** begin SUPPLIED DATA **

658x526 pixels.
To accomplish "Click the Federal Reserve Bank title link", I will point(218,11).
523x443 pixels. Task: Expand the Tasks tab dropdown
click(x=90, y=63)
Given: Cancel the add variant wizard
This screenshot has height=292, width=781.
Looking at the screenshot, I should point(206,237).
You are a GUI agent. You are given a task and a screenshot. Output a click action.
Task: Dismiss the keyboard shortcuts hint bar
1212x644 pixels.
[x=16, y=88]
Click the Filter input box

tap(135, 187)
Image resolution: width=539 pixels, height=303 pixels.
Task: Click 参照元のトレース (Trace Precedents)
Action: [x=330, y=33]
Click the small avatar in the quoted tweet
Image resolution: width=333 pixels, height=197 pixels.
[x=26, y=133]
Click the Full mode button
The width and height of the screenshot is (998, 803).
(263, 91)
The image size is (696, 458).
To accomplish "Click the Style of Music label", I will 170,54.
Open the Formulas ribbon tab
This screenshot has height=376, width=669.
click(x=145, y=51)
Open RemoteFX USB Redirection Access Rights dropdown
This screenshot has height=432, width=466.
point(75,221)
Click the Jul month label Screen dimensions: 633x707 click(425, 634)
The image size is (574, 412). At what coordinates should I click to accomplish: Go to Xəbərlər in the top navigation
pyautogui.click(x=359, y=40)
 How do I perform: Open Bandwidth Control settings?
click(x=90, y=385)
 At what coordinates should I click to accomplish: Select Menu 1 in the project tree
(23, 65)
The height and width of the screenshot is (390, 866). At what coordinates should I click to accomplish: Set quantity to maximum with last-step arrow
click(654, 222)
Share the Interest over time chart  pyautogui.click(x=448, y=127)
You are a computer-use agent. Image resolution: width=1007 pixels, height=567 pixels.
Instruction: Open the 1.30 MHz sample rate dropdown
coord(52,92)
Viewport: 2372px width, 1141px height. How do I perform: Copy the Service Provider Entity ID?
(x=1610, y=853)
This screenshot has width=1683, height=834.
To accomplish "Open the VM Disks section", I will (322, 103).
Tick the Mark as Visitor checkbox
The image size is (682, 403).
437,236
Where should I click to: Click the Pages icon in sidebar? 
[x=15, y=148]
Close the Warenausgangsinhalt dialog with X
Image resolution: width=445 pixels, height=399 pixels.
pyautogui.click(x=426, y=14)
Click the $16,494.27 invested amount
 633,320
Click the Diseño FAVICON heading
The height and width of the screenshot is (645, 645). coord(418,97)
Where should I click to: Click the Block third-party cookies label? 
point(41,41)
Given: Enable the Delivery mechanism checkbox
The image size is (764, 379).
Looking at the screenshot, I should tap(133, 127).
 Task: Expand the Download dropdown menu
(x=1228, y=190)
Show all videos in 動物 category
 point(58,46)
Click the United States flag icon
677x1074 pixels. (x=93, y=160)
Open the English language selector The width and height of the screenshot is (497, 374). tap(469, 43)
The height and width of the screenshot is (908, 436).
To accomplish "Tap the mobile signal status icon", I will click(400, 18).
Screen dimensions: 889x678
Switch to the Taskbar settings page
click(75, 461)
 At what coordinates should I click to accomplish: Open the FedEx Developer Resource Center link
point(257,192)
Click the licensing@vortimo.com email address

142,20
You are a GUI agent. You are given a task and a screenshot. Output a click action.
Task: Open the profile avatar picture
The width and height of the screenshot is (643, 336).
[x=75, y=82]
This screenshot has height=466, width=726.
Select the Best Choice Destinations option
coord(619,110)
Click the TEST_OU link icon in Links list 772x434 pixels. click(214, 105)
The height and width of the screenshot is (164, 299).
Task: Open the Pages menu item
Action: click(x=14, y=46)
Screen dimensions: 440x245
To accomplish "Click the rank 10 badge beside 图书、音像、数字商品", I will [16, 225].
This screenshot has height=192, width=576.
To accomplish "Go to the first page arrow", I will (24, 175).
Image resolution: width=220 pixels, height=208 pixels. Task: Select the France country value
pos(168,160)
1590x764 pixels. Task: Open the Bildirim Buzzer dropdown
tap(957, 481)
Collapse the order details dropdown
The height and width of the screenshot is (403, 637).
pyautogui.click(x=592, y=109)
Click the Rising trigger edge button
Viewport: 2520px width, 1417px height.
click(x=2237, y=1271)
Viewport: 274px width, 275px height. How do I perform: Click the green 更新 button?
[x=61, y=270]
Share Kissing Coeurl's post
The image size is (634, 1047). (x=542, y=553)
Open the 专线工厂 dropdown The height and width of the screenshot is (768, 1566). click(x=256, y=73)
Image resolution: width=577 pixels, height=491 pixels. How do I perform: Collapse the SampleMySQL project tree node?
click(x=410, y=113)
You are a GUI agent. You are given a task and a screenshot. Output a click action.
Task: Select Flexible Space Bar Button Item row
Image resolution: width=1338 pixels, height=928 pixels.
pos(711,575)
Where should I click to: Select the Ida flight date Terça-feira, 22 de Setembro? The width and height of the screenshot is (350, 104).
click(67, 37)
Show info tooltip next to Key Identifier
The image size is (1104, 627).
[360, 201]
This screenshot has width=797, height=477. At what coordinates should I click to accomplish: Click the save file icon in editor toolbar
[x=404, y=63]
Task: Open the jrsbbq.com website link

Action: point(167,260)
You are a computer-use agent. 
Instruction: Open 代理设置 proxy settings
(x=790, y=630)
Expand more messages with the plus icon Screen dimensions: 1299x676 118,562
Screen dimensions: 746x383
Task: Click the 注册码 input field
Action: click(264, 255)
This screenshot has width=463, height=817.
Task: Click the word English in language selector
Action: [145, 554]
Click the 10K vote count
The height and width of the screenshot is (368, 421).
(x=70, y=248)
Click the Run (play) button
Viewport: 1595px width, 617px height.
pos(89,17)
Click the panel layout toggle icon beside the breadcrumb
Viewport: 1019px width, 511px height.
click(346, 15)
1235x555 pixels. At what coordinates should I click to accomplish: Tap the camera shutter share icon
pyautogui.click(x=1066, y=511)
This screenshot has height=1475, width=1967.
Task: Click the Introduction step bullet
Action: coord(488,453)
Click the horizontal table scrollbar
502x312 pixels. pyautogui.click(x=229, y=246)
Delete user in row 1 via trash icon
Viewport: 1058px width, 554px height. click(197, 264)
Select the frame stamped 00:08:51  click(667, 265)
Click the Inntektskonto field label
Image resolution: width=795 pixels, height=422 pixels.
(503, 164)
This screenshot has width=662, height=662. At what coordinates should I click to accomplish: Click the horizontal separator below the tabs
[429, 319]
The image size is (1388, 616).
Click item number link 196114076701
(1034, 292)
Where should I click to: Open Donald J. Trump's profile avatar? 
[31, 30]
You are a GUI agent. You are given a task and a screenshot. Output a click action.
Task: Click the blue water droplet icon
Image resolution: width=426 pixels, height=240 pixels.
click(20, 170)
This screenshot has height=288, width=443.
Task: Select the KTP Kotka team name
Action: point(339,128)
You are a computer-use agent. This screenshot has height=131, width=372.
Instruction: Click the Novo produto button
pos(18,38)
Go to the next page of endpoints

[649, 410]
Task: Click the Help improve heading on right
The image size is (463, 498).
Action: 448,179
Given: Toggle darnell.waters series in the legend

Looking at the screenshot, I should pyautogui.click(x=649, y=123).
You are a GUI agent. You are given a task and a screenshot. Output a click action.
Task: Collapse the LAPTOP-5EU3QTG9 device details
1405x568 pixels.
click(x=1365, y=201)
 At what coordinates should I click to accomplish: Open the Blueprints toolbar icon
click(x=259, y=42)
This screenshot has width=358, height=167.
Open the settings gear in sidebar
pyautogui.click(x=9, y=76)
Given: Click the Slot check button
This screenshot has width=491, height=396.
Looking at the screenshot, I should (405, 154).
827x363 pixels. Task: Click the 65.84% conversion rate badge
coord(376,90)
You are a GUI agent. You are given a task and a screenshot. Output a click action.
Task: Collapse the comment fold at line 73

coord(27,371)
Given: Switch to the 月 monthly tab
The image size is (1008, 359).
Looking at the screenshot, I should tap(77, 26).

** end SUPPLIED DATA **

- [EXERCISE DETAILS]: Convert the entry lines above, from the line containing "Where should I click to: Select" through the line containing "[x=404, y=63]", inclusive, into a Markdown table with the columns Row and Entry Line. Number each row and omit any blank lines.

- [ANSWER TO THE PROBLEM]:
| Row | Entry Line |
|---|---|
| 1 | Where should I click to: Select the Ida flight date Terça-feira, 22 de Setembro? The width and height of the screenshot is (350, 104). |
| 2 | click(67, 37) |
| 3 | Show info tooltip next to Key Identifier |
| 4 | The image size is (1104, 627). |
| 5 | [360, 201] |
| 6 | This screenshot has width=797, height=477. At what coordinates should I click to accomplish: Click the save file icon in editor toolbar |
| 7 | [x=404, y=63] |